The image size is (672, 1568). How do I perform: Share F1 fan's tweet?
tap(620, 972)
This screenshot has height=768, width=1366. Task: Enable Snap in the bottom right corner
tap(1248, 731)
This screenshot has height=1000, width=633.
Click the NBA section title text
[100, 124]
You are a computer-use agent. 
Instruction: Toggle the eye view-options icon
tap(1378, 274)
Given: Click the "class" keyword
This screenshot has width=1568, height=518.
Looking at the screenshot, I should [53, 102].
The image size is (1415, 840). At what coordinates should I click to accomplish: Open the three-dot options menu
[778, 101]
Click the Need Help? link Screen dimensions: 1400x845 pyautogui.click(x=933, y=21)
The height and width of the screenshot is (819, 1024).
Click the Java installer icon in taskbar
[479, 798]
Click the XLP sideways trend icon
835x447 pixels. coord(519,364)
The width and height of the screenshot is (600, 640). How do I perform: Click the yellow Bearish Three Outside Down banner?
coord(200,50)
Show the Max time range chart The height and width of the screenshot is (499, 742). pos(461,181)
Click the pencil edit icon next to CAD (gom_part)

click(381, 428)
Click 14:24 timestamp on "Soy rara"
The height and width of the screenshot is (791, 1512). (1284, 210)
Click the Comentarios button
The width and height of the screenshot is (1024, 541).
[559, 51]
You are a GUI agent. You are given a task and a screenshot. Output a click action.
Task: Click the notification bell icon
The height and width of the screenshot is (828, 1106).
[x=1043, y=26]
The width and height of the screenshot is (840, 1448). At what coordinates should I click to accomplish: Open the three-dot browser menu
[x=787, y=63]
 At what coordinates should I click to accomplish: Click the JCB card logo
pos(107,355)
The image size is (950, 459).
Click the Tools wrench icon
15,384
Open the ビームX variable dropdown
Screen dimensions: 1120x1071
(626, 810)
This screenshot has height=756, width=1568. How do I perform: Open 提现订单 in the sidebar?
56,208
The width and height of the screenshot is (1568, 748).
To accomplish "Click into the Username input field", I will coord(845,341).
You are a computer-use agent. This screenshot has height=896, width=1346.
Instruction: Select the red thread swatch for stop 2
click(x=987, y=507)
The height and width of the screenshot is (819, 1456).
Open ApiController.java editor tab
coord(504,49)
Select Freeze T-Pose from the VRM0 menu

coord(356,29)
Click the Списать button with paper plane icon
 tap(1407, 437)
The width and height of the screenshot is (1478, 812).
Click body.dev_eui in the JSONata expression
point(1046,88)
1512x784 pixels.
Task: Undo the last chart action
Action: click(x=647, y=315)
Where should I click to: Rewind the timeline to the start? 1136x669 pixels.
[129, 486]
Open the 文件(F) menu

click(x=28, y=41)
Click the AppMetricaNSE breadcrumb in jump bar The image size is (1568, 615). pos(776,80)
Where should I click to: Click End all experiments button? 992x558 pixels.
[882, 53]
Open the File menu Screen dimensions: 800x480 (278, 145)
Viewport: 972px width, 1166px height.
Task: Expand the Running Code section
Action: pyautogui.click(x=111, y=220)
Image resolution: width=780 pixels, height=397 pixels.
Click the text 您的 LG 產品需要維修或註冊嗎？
##########
PROBLEM TO SOLVE: Print every record above. Keep each one exactly as it is.

FINISHED TASK:
The image size is (672, 1568). How do I perform: Share F1 fan's tweet?
tap(620, 972)
This screenshot has height=768, width=1366. Task: Enable Snap in the bottom right corner
tap(1248, 731)
This screenshot has height=1000, width=633.
Click the NBA section title text
[100, 124]
You are a computer-use agent. 
Instruction: Toggle the eye view-options icon
tap(1378, 274)
Given: Click the "class" keyword
This screenshot has width=1568, height=518.
Looking at the screenshot, I should [53, 102].
The image size is (1415, 840). At what coordinates should I click to accomplish: Open the three-dot options menu
[778, 101]
Click the Need Help? link Screen dimensions: 1400x845 pyautogui.click(x=933, y=21)
The height and width of the screenshot is (819, 1024).
Click the Java installer icon in taskbar
[479, 798]
Click the XLP sideways trend icon
835x447 pixels. coord(519,364)
The width and height of the screenshot is (600, 640). How do I perform: Click the yellow Bearish Three Outside Down banner?
coord(200,50)
Show the Max time range chart The height and width of the screenshot is (499, 742). pos(461,181)
Click the pencil edit icon next to CAD (gom_part)

click(381, 428)
Click 14:24 timestamp on "Soy rara"
The height and width of the screenshot is (791, 1512). (1284, 210)
Click the Comentarios button
The width and height of the screenshot is (1024, 541).
[559, 51]
You are a GUI agent. You are given a task and a screenshot. Output a click action.
Task: Click the notification bell icon
The height and width of the screenshot is (828, 1106).
[x=1043, y=26]
The width and height of the screenshot is (840, 1448). At what coordinates should I click to accomplish: Open the three-dot browser menu
[x=787, y=63]
 At what coordinates should I click to accomplish: Click the JCB card logo
pos(107,355)
The image size is (950, 459).
Click the Tools wrench icon
15,384
Open the ビームX variable dropdown
Screen dimensions: 1120x1071
(626, 810)
This screenshot has height=756, width=1568. How do I perform: Open 提现订单 in the sidebar?
56,208
The width and height of the screenshot is (1568, 748).
To accomplish "Click into the Username input field", I will coord(845,341).
You are a computer-use agent. This screenshot has height=896, width=1346.
Instruction: Select the red thread swatch for stop 2
click(x=987, y=507)
The height and width of the screenshot is (819, 1456).
Open ApiController.java editor tab
coord(504,49)
Select Freeze T-Pose from the VRM0 menu

coord(356,29)
Click the Списать button with paper plane icon
 tap(1407, 437)
The width and height of the screenshot is (1478, 812).
Click body.dev_eui in the JSONata expression
point(1046,88)
1512x784 pixels.
Task: Undo the last chart action
Action: click(x=647, y=315)
Where should I click to: Rewind the timeline to the start? 1136x669 pixels.
[129, 486]
Open the 文件(F) menu

click(x=28, y=41)
Click the AppMetricaNSE breadcrumb in jump bar The image size is (1568, 615). pos(776,80)
Where should I click to: Click End all experiments button? 992x558 pixels.
[882, 53]
Open the File menu Screen dimensions: 800x480 (278, 145)
Viewport: 972px width, 1166px height.
Task: Expand the Running Code section
Action: pyautogui.click(x=111, y=220)
Image resolution: width=780 pixels, height=397 pixels.
Click the text 您的 LG 產品需要維修或註冊嗎？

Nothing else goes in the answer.